Dismiss Notice
Join Physics Forums Today!
The friendliest, high quality science and math community on the planet! Everyone who loves science is here!

Confidence interval for estimated mean of (discrete) uniform distribution

  1. Jan 13, 2012 #1
    Say that there is a random variable X ~ U(a,b) where U is the discrete uniform distribution on integers on the interval [a,b]. Sample n such variables with the same (unknown) parameters a and b. Using those samples it's possible to estimate the mean either by taking the sample mean (sum the value of each sample and divide by n), but how would I be able to calculate a confidence interval for the estimate of the mean?

    (Note: It's also possible to calculate the mean using the sample mid-range, but since the data gathering is done manually, any error which puts a value outside the interval [a,b] would with the sample mid-range forever bias the estimate of the mean, regardless of how many samples are taken.)

    For the data I use this for now the sample sizes are small, typically n≤10.

    Example data:

    Any solutions or guidance to how to approach this (and resources for relevant material) are highly appreciated.
  2. jcsd
  3. Jan 13, 2012 #2

    Stephen Tashi

    User Avatar
    Science Advisor

    No offense intended, but can we make sure that you are using the terminology "confidence interval" in the usual technical sense of that phrase. Some people say "confidence interval" when they really mean other things, such as a "prediction interval" or perhaps a Bayesian version of a confidence interval. What do you mean by a "confidence interval"?
  4. Jan 13, 2012 #3
    None taken.

    I want to be able to give an interval within which I can with a given certainty (e.g. 95%) say that the mean of the distribution (not the sample) lies.
  5. Jan 13, 2012 #4

    Stephen Tashi

    User Avatar
    Science Advisor

    Assuming that I interpret "certainty" to mean "probability", do you want to be able to state a specific numerical interval based on an observed value taken from your data? - something like "There is a 95% probability that the mean of the distribution is between 1.8 and 3.8"?

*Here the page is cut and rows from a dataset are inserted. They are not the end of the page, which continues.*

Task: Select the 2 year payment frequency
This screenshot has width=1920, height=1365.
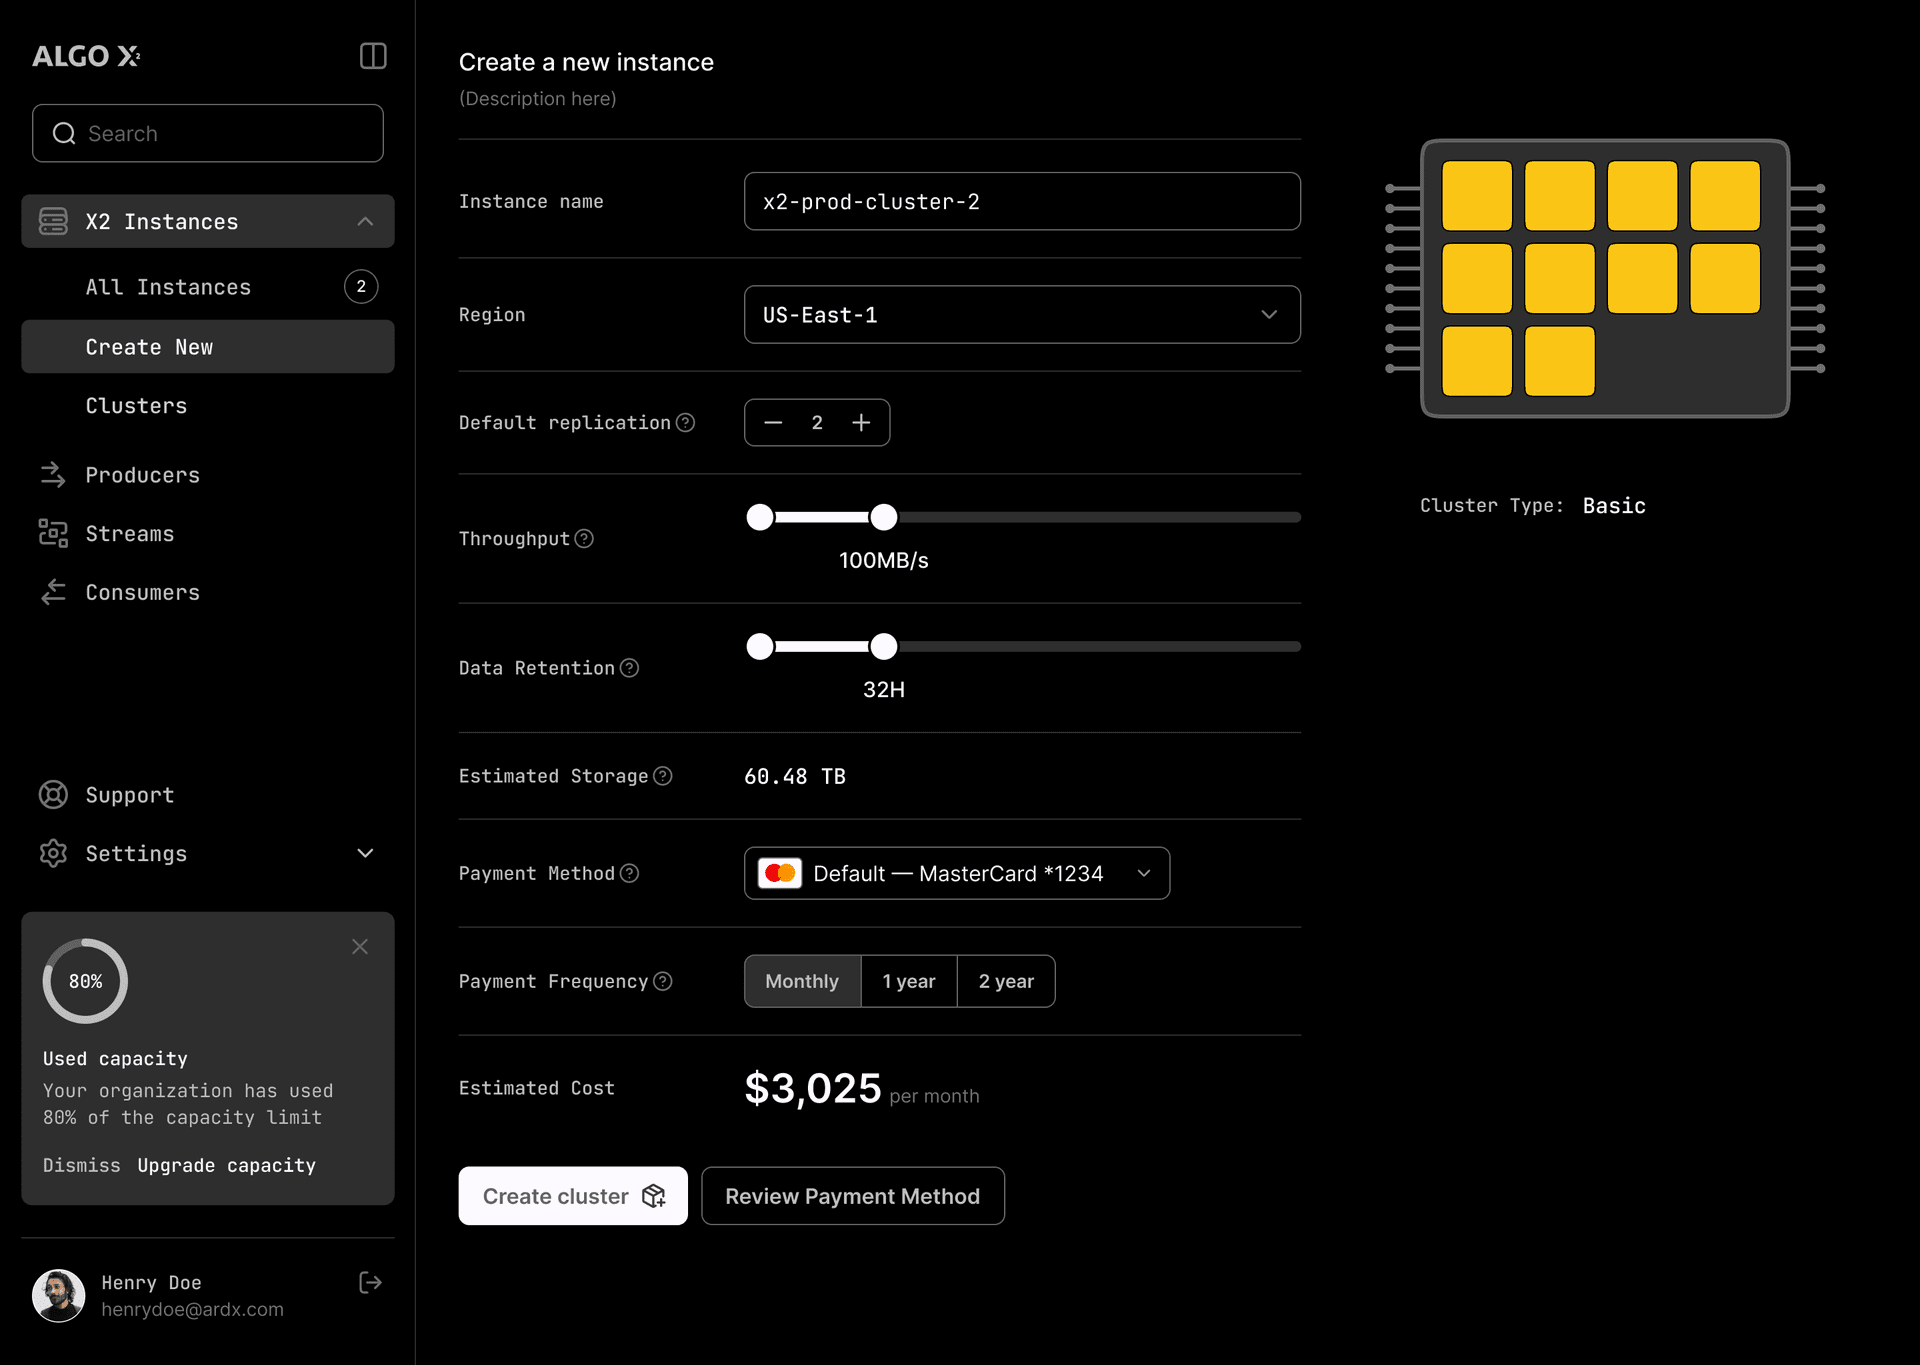Action: (x=1006, y=981)
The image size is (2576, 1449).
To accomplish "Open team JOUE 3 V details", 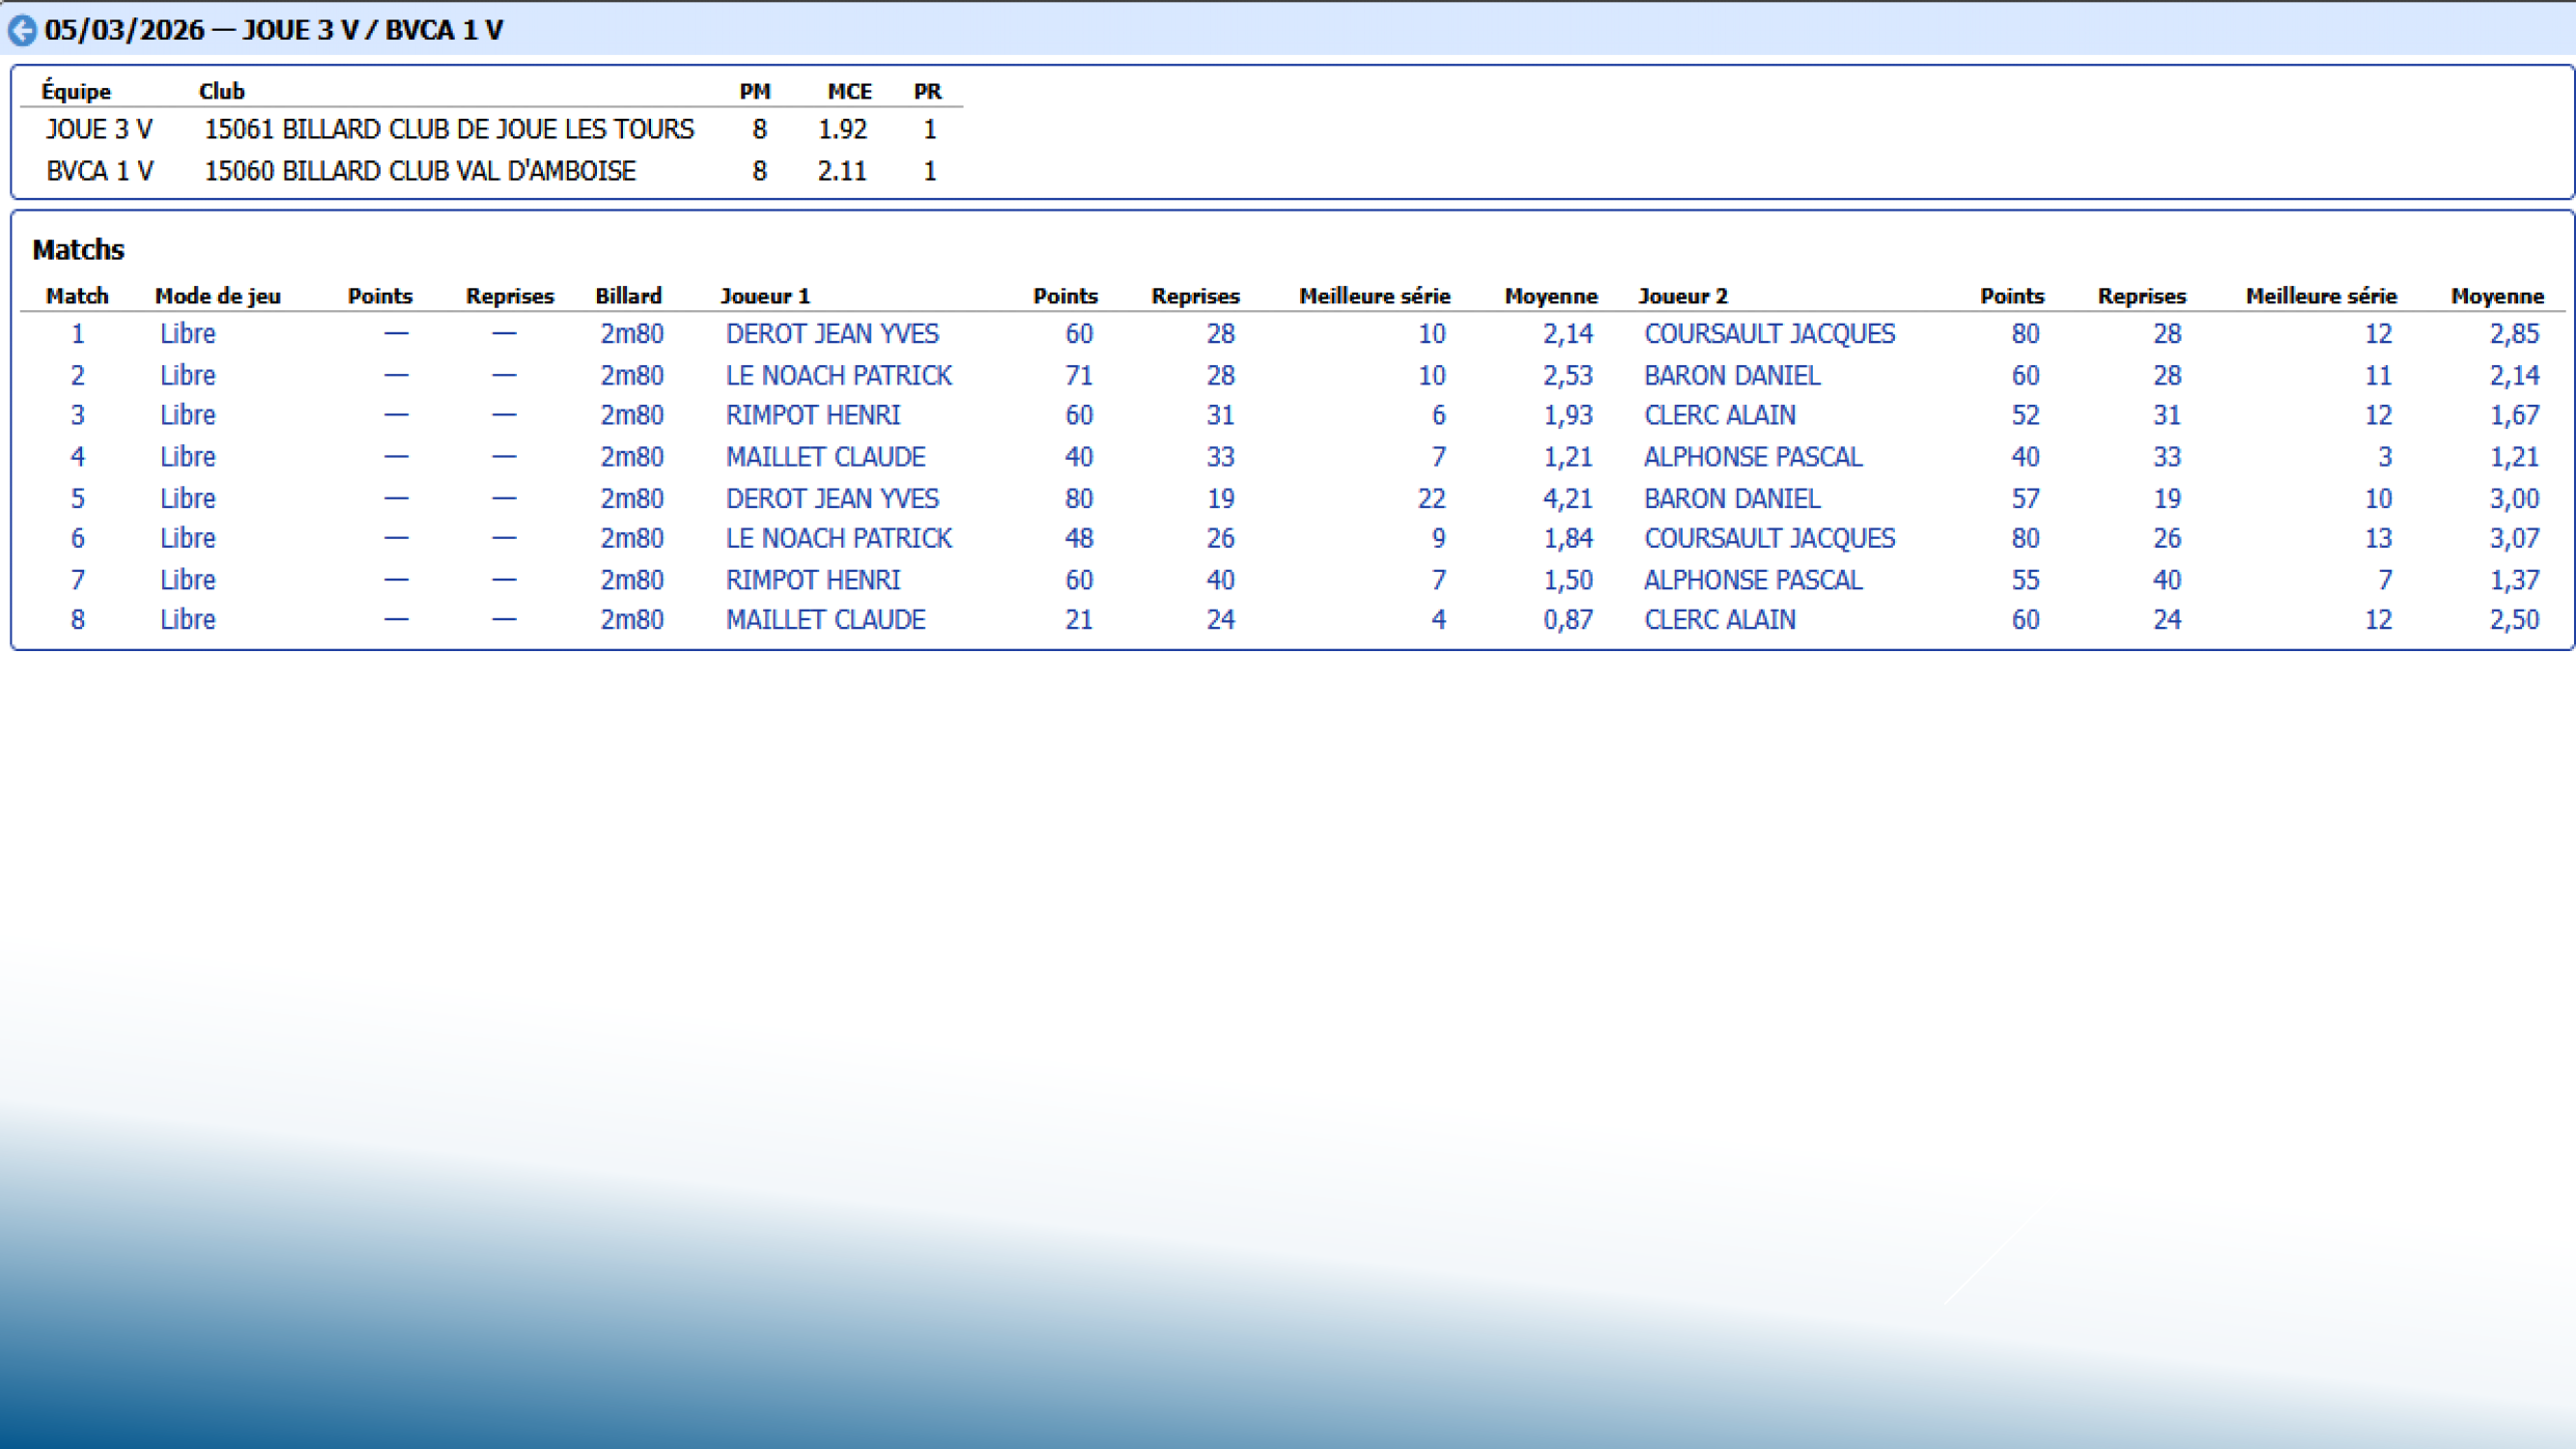I will click(99, 128).
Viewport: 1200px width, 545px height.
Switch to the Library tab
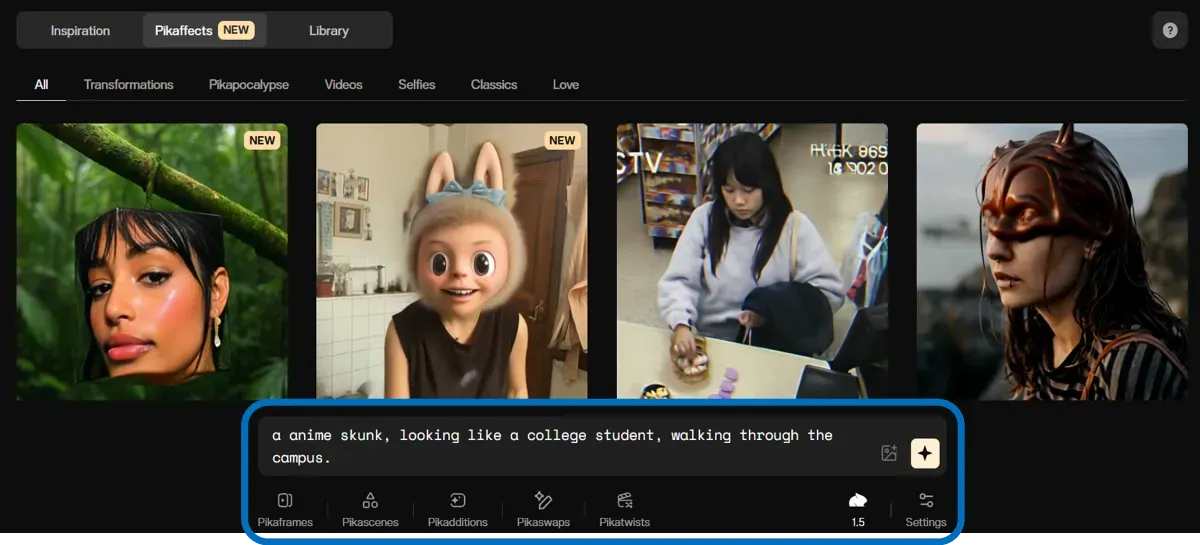[x=328, y=30]
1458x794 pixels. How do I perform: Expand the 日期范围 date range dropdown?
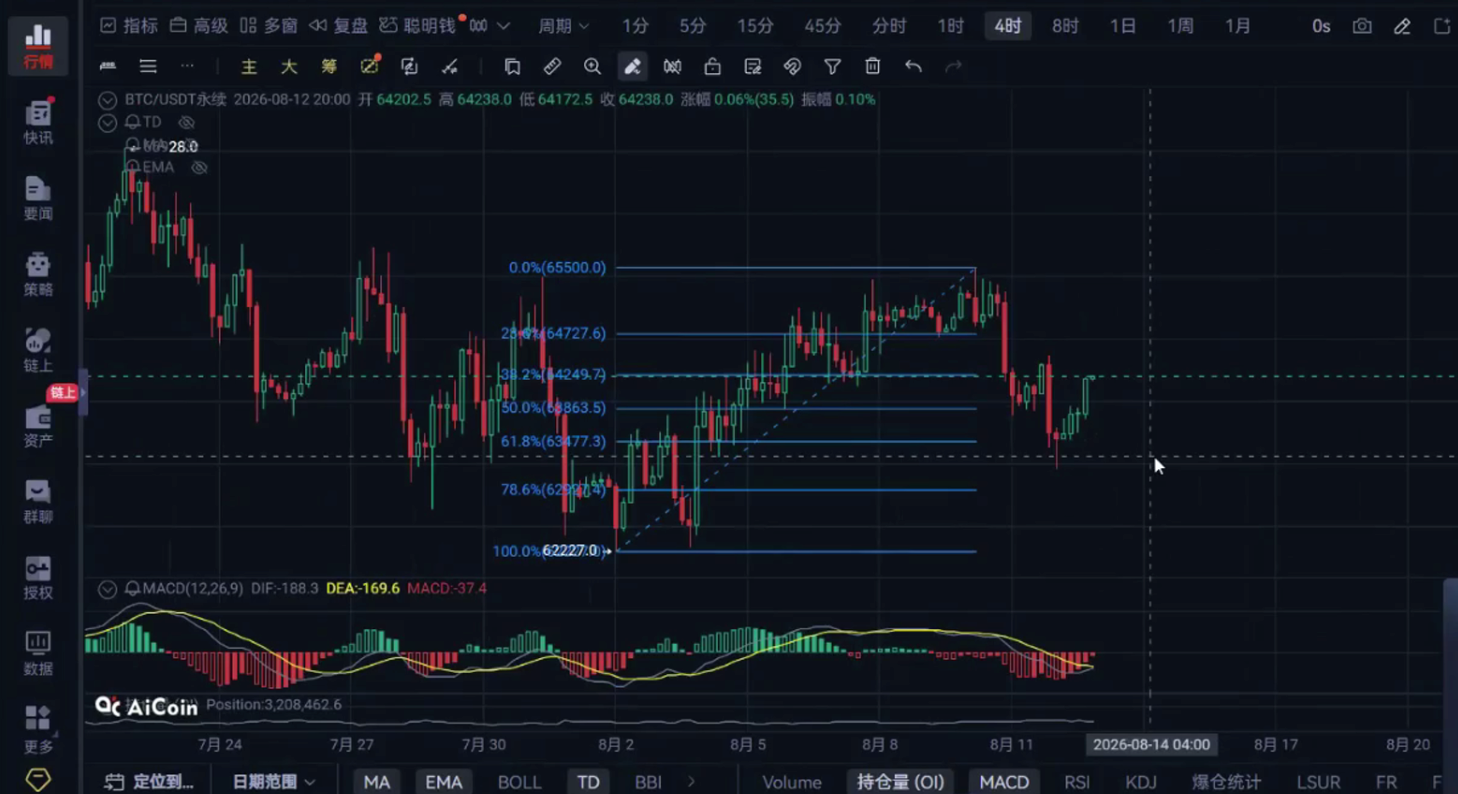point(273,782)
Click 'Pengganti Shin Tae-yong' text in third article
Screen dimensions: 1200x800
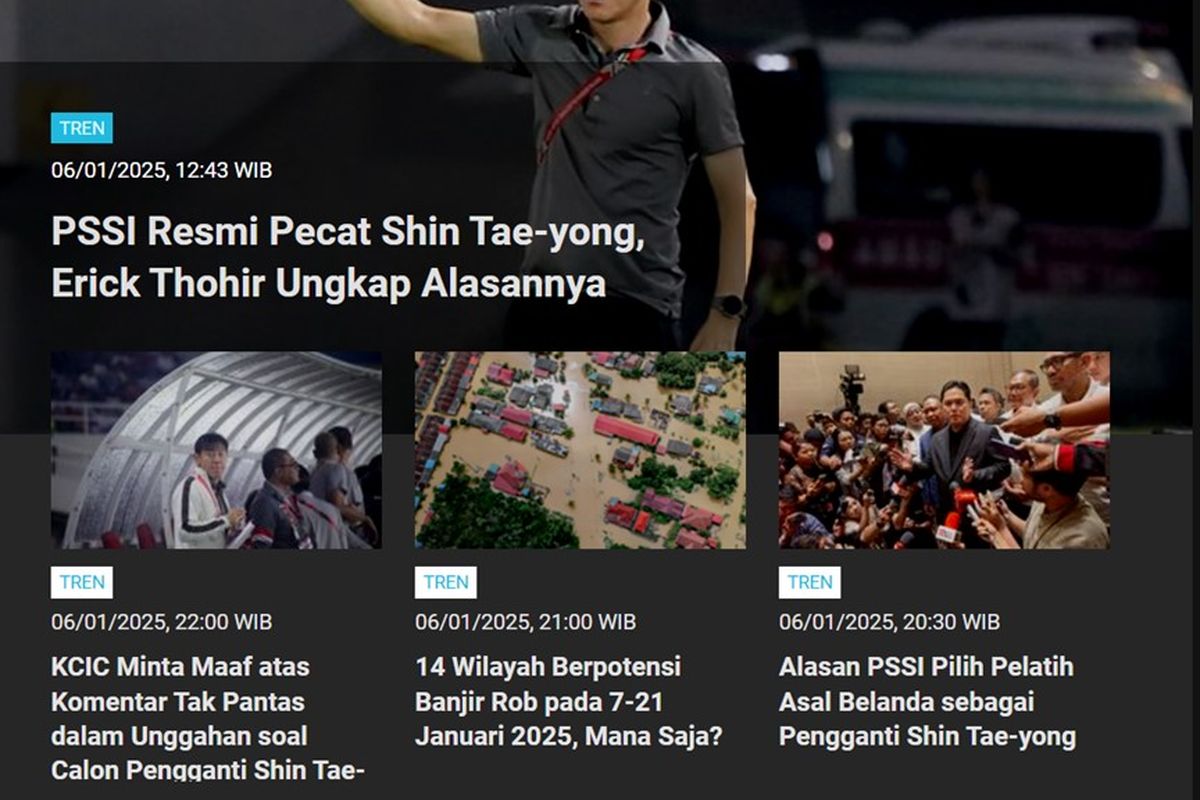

    If you want that, you are asking for a "credible interval" - at least according to the current Wikipedia article on "confidence interval". This is a natural thing to want, but you have to make enough assumptions to employ Bayesian statistics in order to get it.

    In many fields of study, published papers use "confidence interval" by tradition. So if you are writing some kind of report, there is that consideration. We can discuss either approach, but "confidence intervals" do not have the same interpretation as "credible intervals".
  6. Jan 13, 2012 #5
    This is strictly for my own uses, so tradition is not an important aspect.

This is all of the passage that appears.